◆ TRECHO PARA LEITURA

%%

A distância do polo tecnológico Sul-Sudeste e baixa presença de mulheres na área tornaram Ana Vitória Bacelar, 25, mais pessimista quanto ao mercado de trabalho. “O estado do Pará não tem uma área tão valorizada em tecnologia. É muito mais difícil acessar outras oportunidades e pessoas que não sejam de lá”, afirma.
Ela era uma das quatro mulheres de uma turma de 40 alunos de ciência da computação na UFPA (Universidade Federal do Pará). Até cruzar com a professora e pesquisadora da UFPA Danielle Costa, fundadora da Manas Digitais, um projeto qualifica meninas e mulheres da região amazônica para o setor de tecnologia e computação e as conecta ao mercado de trabalho.
“O Manas me deu um espaço muito grande para experimentar coisas. Eu fui evoluindo e me descobrindo dentro da área em que eu atuo hoje, de experiência do usuário”, conta Ana Vitória, que ajudou a criar o nome e identidade visual do projeto.
Hoje, ela é designer de produto de uma empresa em São Paulo, mas também atua como voluntária do Manas, ajudando novas alunas a seguirem o mesmo caminho.

%%

◆ MATERIAL FORNECIDO
%%

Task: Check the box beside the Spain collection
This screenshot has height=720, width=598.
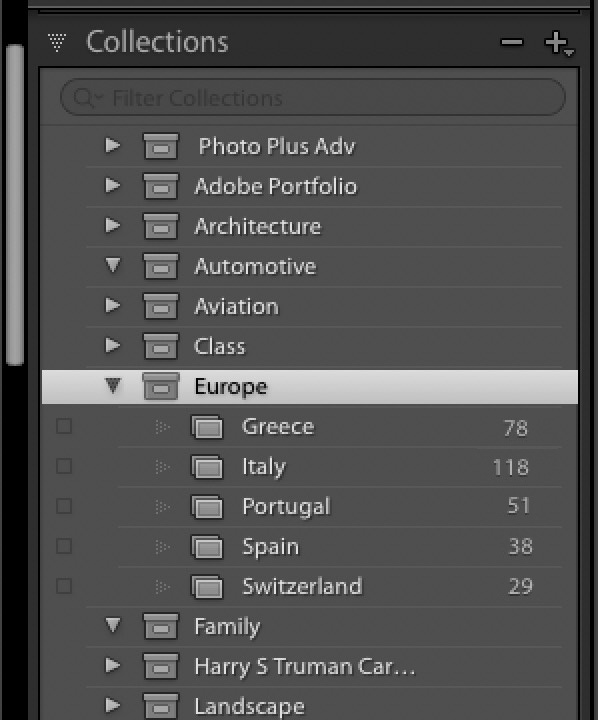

%%

◆ INSTRUÇÕES
a - Com base no trecho sobre o projeto Manas Digitais, explique em uma a três frases por que Ana Vitória Bacelar ficou mais pessimista em relação ao mercado de trabalho.
b - Segundo o trecho sobre o projeto Manas Digitais, quantas mulheres havia na turma de ciência da computação de Ana Vitória na UFPA?
c - Reproduza fielmente a parte do trecho sobre o projeto Manas Digitais que começa pelas palavras "A distância do" e termina em "conecta ao mercado de trabalho.".
O material não é necessário para realizar o que se pede.

◆ RESPOSTAS FINAIS
a - Ana Vitória ficou mais pessimista por causa da distância do polo tecnológico Sul-Sudeste e da baixa presença de mulheres na área. Ela também afirma que a tecnologia não é tão valorizada no Pará e que, de lá, é muito mais difícil acessar outras oportunidades e pessoas.

b - Havia quatro mulheres em uma turma de 40 alunos.

c -
A distância do polo tecnológico Sul-Sudeste e baixa presença de mulheres na área tornaram Ana Vitória Bacelar, 25, mais pessimista quanto ao mercado de trabalho. “O estado do Pará não tem uma área tão valorizada em tecnologia. É muito mais difícil acessar outras oportunidades e pessoas que não sejam de lá”, afirma.
Ela era uma das quatro mulheres de uma turma de 40 alunos de ciência da computação na UFPA (Universidade Federal do Pará). Até cruzar com a professora e pesquisadora da UFPA Danielle Costa, fundadora da Manas Digitais, um projeto qualifica meninas e mulheres da região amazônica para o setor de tecnologia e computação e as conecta ao mercado de trabalho.